For Nigeria to redeem its image, the Federal Government should stop covering up corrupt officials, the Sultan of Sokoto, Muhammad Saad Abubakar III, and Catholic Archbishop of Abuja Diocese, John Cardinal Onaiyekan, have advised.
But at the 2013 Annual Conference and Awards Ceremony organised by Leadership Newspapers in Abuja where the two prominent clerics spoke on Tuesday, a former member of the House of Representatives, Dino Melaye, accused President Goodluck Jonathan of accommodating ministers who had previously been indicted for corrupt practices.
Onayeikan who spoke for the two clerics, said stealing in government must stop and “there should be no cover-up.”
Nigeria, according to him, “still has enough time to avoid being a failed state” if corruption and insecurity could be solved with all seriousness they deserve.
He said, “We still have enough time to avoid being a failed state. We need to sustain our great dream. With sincere faith that is possible. When people in government say they are doing their best, they should know that their best is not enough.
“We have what it takes to succeed.
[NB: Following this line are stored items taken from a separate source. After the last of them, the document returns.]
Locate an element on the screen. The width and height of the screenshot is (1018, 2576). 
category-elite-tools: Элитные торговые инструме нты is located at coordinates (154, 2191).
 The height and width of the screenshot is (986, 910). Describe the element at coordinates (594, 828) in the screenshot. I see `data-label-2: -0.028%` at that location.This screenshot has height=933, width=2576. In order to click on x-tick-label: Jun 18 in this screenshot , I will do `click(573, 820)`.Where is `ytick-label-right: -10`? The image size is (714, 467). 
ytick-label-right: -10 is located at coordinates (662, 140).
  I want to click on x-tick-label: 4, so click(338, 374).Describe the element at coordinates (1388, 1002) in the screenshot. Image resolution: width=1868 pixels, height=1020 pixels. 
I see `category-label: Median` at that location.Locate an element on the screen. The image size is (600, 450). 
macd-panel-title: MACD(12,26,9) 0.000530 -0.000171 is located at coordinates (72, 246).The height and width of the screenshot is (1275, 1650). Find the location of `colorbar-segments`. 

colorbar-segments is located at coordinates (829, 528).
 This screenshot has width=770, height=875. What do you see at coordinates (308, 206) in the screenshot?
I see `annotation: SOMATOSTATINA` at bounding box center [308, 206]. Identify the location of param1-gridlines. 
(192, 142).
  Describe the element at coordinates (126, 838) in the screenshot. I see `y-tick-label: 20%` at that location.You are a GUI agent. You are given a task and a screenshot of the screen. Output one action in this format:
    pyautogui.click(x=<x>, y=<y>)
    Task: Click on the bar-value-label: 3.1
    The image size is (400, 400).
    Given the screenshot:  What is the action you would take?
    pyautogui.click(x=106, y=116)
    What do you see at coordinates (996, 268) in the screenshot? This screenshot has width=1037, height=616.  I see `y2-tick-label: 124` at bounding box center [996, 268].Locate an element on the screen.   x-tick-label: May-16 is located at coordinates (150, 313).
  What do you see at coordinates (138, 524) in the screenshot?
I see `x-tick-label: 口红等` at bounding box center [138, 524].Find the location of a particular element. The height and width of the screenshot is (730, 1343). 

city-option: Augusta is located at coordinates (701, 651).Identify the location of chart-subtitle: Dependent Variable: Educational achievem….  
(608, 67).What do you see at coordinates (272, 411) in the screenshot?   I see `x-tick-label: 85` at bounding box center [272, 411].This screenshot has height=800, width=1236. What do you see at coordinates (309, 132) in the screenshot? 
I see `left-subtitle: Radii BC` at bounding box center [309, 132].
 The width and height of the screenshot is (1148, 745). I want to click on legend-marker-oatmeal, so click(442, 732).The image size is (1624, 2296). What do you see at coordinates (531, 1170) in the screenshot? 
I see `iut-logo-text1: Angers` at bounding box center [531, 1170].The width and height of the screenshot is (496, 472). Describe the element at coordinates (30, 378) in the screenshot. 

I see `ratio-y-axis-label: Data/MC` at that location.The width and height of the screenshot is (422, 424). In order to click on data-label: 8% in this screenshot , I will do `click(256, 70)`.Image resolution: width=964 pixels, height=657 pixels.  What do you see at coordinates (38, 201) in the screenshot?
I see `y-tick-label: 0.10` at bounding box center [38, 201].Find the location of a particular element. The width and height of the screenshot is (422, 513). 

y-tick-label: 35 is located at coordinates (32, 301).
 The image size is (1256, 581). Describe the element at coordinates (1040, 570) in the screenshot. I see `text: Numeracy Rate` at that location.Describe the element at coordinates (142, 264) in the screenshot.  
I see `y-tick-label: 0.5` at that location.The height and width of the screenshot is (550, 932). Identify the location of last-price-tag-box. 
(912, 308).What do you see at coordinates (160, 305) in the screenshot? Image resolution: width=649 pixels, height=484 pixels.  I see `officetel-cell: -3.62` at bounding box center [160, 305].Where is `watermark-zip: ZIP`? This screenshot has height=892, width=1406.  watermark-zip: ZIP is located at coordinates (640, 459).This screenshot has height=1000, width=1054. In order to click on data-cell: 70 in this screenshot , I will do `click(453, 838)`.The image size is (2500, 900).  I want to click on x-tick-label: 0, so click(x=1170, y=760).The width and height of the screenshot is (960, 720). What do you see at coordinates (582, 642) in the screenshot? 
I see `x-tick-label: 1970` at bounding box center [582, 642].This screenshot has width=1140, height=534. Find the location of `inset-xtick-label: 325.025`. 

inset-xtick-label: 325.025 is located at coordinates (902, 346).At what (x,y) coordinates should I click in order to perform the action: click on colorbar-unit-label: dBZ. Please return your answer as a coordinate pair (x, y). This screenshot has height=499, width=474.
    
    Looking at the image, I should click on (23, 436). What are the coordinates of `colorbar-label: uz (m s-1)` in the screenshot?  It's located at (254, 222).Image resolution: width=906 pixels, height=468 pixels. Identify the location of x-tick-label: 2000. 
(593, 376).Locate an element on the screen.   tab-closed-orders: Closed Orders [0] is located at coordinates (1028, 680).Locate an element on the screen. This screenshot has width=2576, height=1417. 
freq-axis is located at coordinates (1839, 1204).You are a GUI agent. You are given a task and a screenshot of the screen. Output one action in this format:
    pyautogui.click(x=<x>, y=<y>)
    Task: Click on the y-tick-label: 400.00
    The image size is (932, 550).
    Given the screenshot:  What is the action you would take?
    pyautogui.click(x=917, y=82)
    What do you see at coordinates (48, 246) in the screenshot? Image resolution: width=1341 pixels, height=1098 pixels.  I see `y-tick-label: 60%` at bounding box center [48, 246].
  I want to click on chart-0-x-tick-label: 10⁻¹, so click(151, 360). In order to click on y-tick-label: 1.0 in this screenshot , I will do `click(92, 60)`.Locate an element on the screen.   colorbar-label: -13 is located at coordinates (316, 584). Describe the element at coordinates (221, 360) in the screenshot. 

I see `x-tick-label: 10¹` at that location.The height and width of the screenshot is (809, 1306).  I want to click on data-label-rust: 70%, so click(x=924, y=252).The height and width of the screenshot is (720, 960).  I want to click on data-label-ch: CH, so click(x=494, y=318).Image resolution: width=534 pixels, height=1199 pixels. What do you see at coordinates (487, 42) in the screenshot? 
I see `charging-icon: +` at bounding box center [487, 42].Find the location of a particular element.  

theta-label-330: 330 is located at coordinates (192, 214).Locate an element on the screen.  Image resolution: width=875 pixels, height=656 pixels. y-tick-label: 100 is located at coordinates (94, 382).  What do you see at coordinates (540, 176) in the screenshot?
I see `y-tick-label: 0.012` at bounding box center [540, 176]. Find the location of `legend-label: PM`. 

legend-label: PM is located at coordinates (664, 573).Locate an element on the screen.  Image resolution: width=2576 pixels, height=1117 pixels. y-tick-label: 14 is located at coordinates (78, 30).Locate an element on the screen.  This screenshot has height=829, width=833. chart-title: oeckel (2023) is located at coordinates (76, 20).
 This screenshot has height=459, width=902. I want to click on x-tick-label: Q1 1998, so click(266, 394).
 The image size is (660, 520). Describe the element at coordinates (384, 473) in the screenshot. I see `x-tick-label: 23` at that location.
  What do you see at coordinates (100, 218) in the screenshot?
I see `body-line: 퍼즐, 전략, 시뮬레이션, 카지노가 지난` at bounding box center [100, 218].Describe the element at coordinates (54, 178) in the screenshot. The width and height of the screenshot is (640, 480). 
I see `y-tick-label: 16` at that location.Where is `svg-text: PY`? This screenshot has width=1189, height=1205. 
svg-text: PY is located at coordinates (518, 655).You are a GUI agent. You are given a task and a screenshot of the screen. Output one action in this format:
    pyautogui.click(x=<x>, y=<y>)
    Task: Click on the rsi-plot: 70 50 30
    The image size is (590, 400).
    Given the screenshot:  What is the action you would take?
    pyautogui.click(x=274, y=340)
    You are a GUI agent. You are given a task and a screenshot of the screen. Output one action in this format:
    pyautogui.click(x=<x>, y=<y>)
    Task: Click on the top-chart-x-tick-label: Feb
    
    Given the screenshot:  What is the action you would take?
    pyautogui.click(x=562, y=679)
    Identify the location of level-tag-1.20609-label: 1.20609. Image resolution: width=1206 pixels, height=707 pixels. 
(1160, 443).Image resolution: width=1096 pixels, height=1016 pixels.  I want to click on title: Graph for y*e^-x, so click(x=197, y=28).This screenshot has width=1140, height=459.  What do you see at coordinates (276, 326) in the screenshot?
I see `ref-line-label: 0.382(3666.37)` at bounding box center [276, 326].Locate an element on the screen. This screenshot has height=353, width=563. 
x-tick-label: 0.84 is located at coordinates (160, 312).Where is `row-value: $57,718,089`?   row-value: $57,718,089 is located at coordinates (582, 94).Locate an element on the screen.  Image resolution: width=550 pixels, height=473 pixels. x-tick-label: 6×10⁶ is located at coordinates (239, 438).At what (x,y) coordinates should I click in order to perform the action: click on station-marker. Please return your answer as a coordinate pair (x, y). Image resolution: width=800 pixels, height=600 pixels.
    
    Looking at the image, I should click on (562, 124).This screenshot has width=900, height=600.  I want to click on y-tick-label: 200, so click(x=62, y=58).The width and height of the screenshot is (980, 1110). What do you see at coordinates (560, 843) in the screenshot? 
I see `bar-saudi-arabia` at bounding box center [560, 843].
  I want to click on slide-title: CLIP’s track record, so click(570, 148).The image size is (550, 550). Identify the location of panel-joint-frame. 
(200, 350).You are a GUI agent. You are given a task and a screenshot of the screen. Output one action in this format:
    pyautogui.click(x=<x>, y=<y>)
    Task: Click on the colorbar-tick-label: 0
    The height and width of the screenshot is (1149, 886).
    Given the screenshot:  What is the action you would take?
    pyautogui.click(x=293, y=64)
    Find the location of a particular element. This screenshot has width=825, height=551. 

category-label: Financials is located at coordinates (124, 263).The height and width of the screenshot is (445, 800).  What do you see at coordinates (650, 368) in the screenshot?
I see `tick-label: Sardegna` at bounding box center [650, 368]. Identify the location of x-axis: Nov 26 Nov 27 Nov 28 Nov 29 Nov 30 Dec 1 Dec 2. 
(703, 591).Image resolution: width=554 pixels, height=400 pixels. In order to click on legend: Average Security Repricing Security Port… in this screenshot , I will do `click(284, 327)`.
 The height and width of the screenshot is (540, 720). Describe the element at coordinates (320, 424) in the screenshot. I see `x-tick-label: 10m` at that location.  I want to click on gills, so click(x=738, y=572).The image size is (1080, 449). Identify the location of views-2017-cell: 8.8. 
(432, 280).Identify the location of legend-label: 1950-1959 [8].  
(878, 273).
All it takes is leadership that is wise, transparent and sincere.”
Onaiyekan, who spoke on the theme of the conference, “Rebuilding Nigeria”, said Nigeria needed a radical and substantial reformation in its leadership style.
The former co-chairman of the Nigeria Inter-religious Council added that the rest of the black race was looking up to Nigeria redeeming its image.
On the proposed amnesty for Boko Haram, the Cardinal urged the government to bring all the stakeholders to the roundtable since the offer was a “healthy” development.
At the forum, Melaye took a swipe at Jonathan, saying, “We have ministers that have been indicted by one form of report or the other…..but they still dress in diamond apparel every Wednesday attending the Federal Executive Council meeting under the watchful eyes of an unperturbed President.”
According to him, such people “will not help to rebuild Nigeria.”
In his lecture, the Niger State Governor, Babangida Aliyu, lamented that corruption had permeated nearly all facets of “our society” and “eaten into the fabrics of the family.”
Aliyu also flayed the activities of Boko Haram, saying the sect “does not represent Islam.”
“Boko Haram is not a Muslim organisation. If a Muslim commits suicide, he goes straight to hell. If a Muslim kills another man without justifiable reason, the sin of that person is transferred to him. There is no compulsion to the religion of Islam”, he explained.
Appealing to Nigerians to tolerate their differences and live amicably, the governor called for devolution of power to Local Governments to bring governance closer to the people.
He bemoaned a situation where people sit down in Abuja “and plan for people they don’t know”.
Aliyu also urged politicians to promote internal democracy so that people would have the right to choose their leaders.“Some people are a misnomer to the positions they occupy. People must be given chance to elect people they think can do better for them,” he said.
The Imo State governor added that Nigerians must begin to choose leaders who not only have vision but are ready to take responsibility for the ills of the nation.
He advised leaders not to shift blame but to come together to solve the Boko Haram problem .
According to him, the killings by Boko Haram and other crises are more than those that took place during the Nigerian Civil War.
Okorocha said, “Leaders must take responsibilities. There are crises all over the world. For us as a nation, we must see these as challenges that developing nations must pass through to get to the point of reference.
“Boko Haram will not overcome us. As a nation, we need to come together to find a solution to this issue of Boko Haram because the bloodletting in this country is more than the one let out during the civil war. Leaders should be held responsible for the crises and challenges in the land.”
He , however, said “all hope is not lost as a nation.”